[Records drawn from a dataset]
------------------------------------------------------------

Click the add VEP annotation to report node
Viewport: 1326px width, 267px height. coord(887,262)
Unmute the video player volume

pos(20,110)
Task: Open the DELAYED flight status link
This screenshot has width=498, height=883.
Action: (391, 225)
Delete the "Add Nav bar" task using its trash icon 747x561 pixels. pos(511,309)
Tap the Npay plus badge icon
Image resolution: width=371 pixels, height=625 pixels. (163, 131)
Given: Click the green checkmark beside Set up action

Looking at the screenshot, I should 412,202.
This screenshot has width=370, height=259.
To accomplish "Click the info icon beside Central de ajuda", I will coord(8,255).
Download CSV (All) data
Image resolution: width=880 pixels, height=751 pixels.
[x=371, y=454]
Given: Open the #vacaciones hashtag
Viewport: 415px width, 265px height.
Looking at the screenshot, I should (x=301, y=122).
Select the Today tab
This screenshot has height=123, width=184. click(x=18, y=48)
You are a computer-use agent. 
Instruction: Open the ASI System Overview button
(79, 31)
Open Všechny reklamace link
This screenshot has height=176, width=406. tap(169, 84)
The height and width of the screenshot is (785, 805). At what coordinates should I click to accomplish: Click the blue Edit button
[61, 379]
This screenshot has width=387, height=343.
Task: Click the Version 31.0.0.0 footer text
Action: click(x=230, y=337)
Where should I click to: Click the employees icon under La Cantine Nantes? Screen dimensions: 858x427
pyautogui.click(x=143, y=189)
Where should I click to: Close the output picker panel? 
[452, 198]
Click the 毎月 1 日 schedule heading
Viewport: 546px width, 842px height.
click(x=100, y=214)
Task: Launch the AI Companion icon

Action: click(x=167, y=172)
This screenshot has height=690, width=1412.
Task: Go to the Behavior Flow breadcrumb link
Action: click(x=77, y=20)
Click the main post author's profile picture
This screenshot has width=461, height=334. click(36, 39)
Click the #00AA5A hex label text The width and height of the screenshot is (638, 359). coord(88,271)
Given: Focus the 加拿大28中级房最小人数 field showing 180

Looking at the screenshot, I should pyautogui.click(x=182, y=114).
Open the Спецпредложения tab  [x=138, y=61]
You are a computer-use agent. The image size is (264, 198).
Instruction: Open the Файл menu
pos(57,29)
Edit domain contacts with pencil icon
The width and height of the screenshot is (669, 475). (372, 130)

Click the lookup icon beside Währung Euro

------------------------------------------------------------

(TASK STATEMENT): Which lines of the data hold the string "agent"? Return each of them.

(TASK ANSWER):
You are a computer-use agent. 
You are a computer-use agent. The image size is (264, 198).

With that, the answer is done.